My husband and I had just finished eating breakfast, and our 18-month-old daughter Anna was quietly playing with Lego bricks on our living room floor. My phone buzzes first. The ringtone is set on silent, but the long, violent buzzing is familiar: an emergency alert. A couple seconds later, my husband’s does the same.
"BALLISTIC MISSILE THREAT INBOUND TO HAWAII. SEEK IMMEDIATE SHELTER. THIS IS NOT A DRILL."
Not what I expected to read at 8:07 a.m. on a Saturday.
"Babe . . .? This is a test, right?"
He grabs his phone and silently reads the same alert. I watch his face change. "I don’t think so."
We look at each other, just for a second, and I laugh, a nervous reaction. "No way."
There are no sirens, no fire alarms in our building. I scroll through my Google search. My husband does the same. There’s nothing online, nothing on the local news and nothing (yet) on Facebook. We turn the TV on. Nothing.
My best friend, who lives in the same condo, calls me and her voice, tight with emotion, finally gets through: "GET OUT NOW!"

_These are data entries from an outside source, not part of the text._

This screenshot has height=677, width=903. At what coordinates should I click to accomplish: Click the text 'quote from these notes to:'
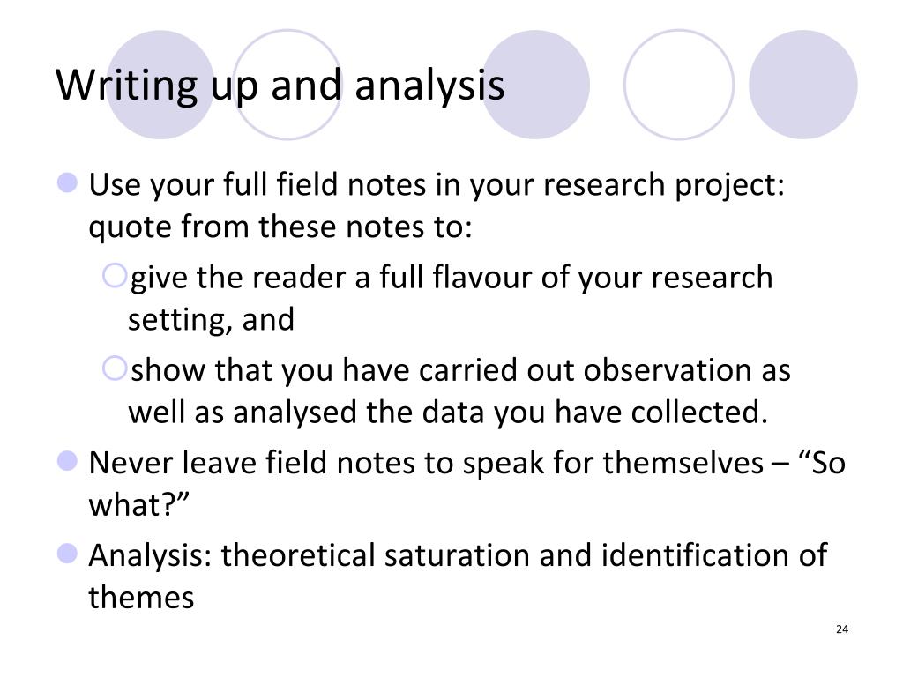(x=280, y=227)
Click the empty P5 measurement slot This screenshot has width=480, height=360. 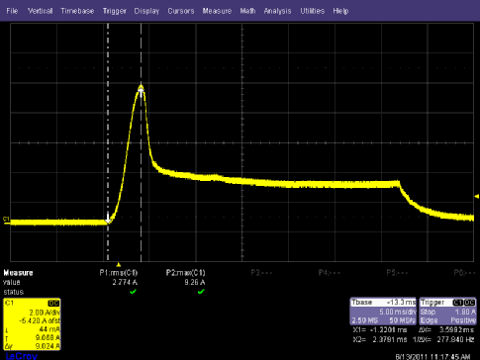pyautogui.click(x=397, y=273)
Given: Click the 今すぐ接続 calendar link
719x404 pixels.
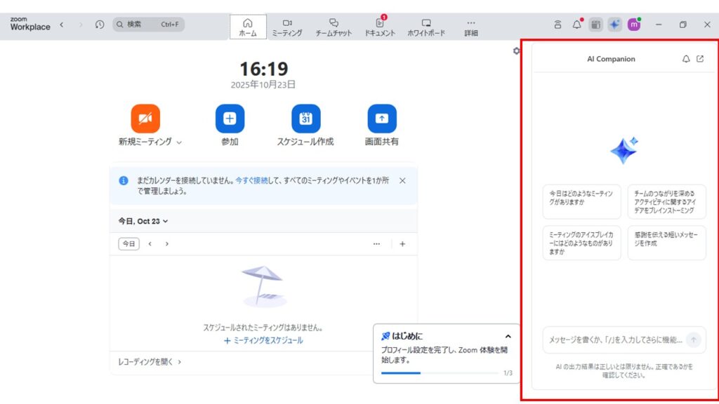Looking at the screenshot, I should [251, 180].
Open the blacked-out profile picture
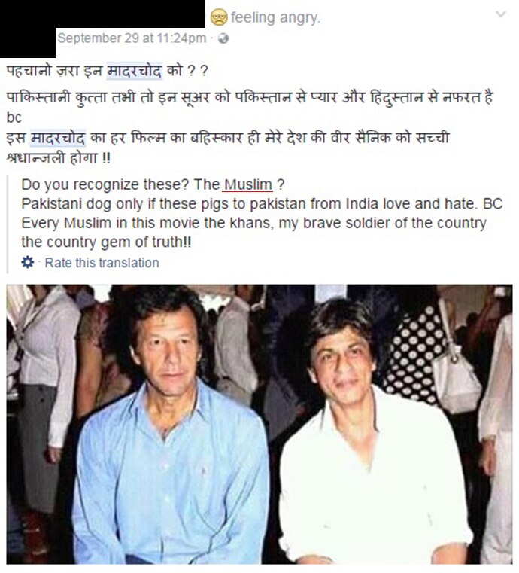 pos(28,29)
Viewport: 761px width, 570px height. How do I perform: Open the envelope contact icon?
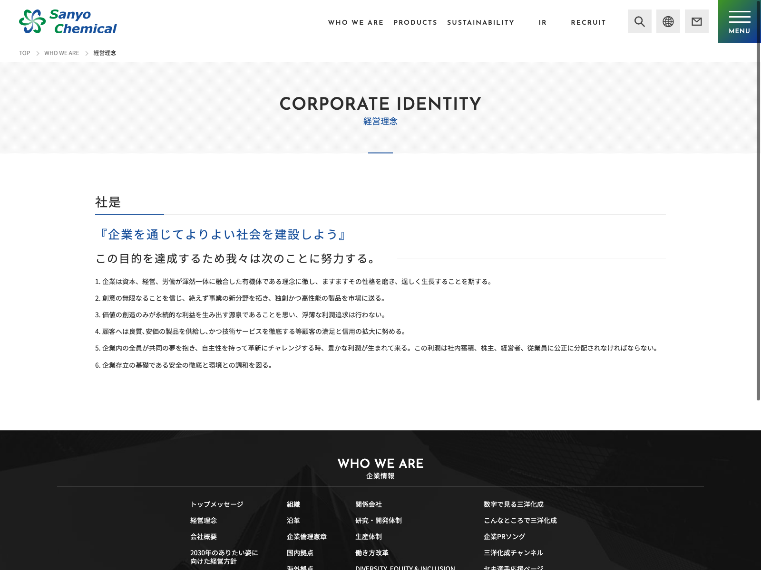coord(697,21)
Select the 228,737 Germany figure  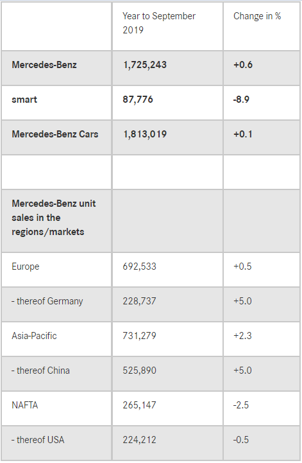coord(140,301)
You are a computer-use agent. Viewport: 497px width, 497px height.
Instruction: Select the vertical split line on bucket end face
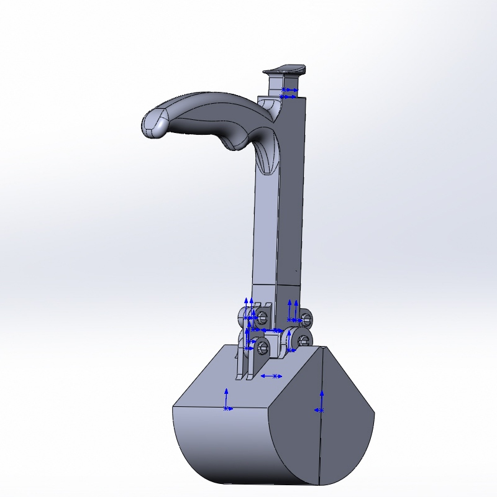[x=321, y=415]
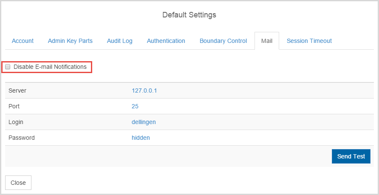The height and width of the screenshot is (195, 379).
Task: Switch to the Admin Key Parts tab
Action: point(70,41)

I wish I could say that we stood up like responsible adults, grabbed our prepared emergency bag and our daughter, and evacuated the condo calmly. We didn’t. We start running madly around the apartment while Anna follows us around, looking like a lost puppy.
"Where’s the nearest evacuation shelter? Do we even have a shelter?!"
"Let me put on pants! Can you get Anna? And grab water from the top shelf!"
"TOP SHELF OF WHAT? WHERE IS THE WATER?!"
"THE TOP SHELF! GET THE WATER!"
"I CAN’T FIND IT. I have Anna’s diapers and her food! Let’s go!"
On the way down to the lobby, we run into our neighbor. His hands are shaking and he can’t get them to stop. "I can’t believe this. I can’t believe this is happening," he keeps repeating.
At the lobby, my best friend’s waiting for us with her husband. She’s crying quietly, holding her 4-month-old son. It’s surreal. We could die.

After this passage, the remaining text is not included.